77.
Je venais de passer une nuit agitée sur le canapé de Cindy, me réveillant plusieurs fois pour aller patrouiller dans les couloirs de Blakely Arms. J’avais vérifié les sorties de secours, les cages d’escalier, le toit et le sous-sol et n’avais vu personne à l’exception d’une vieille dame solitaire faisant sa lessive à 2 heures du matin. Au lever du jour, je fis un saut chez moi pour me changer. À présent assise à l’extérieur de la salle d’audience, je sentis un filet d’adrénaline s’insinuer dans mon sang quand l’huissier appela mon nom.
Je pénétrai dans le prétoire en franchissant les doubles portes et le vestibule, puis gagnai le box des témoins où je prêtai serment.

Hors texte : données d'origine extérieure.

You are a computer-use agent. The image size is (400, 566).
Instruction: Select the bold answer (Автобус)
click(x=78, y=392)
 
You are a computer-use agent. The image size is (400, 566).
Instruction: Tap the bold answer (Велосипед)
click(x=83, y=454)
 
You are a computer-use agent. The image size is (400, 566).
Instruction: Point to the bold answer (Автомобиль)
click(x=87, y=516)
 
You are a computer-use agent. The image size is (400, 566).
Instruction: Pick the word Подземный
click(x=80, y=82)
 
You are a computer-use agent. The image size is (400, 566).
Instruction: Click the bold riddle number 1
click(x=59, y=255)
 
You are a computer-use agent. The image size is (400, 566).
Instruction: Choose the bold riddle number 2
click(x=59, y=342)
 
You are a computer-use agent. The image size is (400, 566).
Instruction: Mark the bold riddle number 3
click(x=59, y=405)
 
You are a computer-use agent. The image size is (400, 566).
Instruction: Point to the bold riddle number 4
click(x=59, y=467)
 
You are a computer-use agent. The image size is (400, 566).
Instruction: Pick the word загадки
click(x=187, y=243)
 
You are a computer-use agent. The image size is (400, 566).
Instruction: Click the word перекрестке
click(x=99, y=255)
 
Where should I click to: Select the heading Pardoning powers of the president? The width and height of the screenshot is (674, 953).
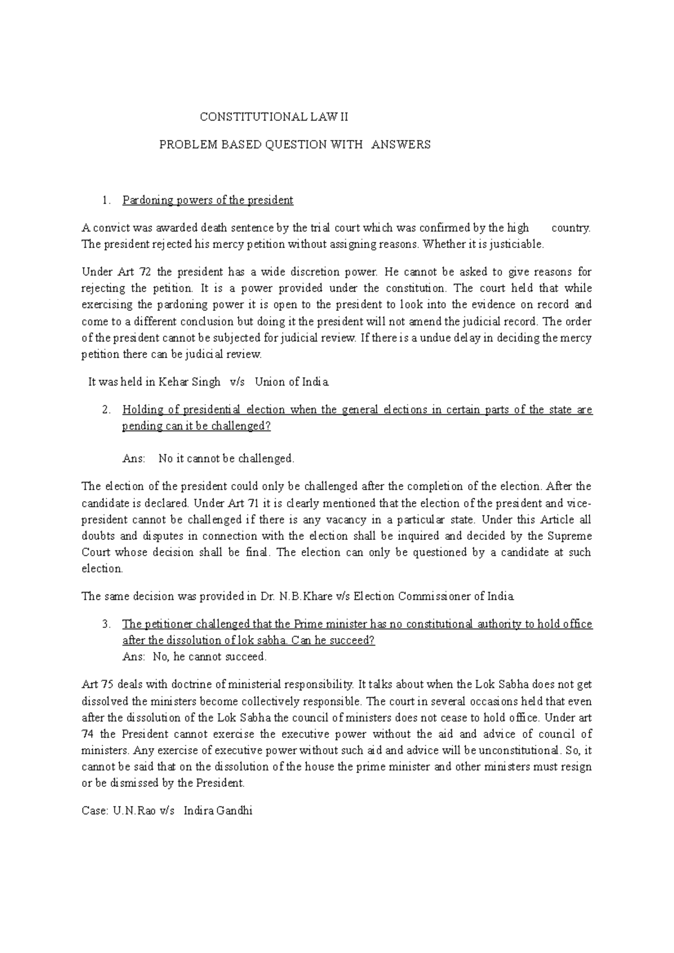pos(208,200)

Yuki m’accueillit dans les règles puis me questionna sur mes références :
— Reconnaissez-vous l’homme qui a avoué être l’auteur de la fusillade du bac ? me demanda-t-elle ensuite.

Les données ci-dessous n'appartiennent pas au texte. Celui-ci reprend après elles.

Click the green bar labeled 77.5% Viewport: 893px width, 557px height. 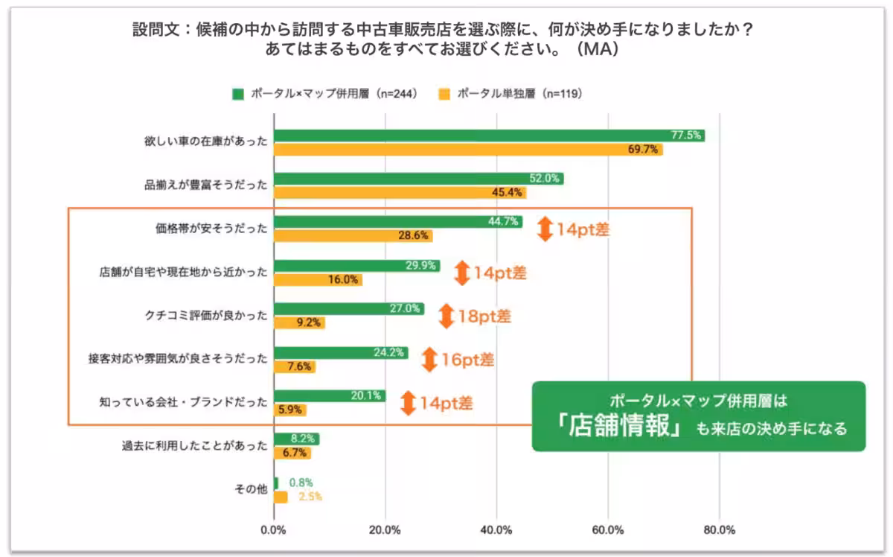click(489, 136)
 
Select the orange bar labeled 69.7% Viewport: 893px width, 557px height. click(468, 150)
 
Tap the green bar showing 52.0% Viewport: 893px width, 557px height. click(418, 179)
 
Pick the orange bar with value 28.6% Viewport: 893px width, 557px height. click(353, 236)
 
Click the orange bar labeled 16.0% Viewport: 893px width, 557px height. click(318, 280)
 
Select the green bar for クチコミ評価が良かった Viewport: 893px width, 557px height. click(348, 308)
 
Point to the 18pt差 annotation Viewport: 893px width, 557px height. click(484, 316)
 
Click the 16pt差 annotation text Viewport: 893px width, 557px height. click(467, 360)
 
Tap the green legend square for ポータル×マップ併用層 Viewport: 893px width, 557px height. click(237, 94)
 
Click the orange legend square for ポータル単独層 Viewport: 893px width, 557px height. click(444, 94)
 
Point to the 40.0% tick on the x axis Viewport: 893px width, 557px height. click(496, 530)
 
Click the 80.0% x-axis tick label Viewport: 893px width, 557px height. click(719, 530)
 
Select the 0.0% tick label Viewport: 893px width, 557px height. click(274, 530)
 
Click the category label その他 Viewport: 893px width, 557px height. click(251, 490)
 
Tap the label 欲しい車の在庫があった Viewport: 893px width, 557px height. click(205, 141)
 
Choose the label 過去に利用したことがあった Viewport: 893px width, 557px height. click(194, 447)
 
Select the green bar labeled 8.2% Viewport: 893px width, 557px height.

— Oui, répondis-je avant de pointer du doigt l’ordure assise près de Mickey Sherman.
Alfred Brinkley avait l’air fort différent depuis la dernière fois que je l’avais vu. Son visage s’était rempli, ses yeux hagards s’étaient apaisés. Rasé et tondu, il paraissait six ans plus jeune que lors de ses aveux de la fusillade du Del Norte.
C’était effrayant, mais il avait à présent l’air inoffensif, tel un cousin lambda ou un Monsieur Tout-le-monde.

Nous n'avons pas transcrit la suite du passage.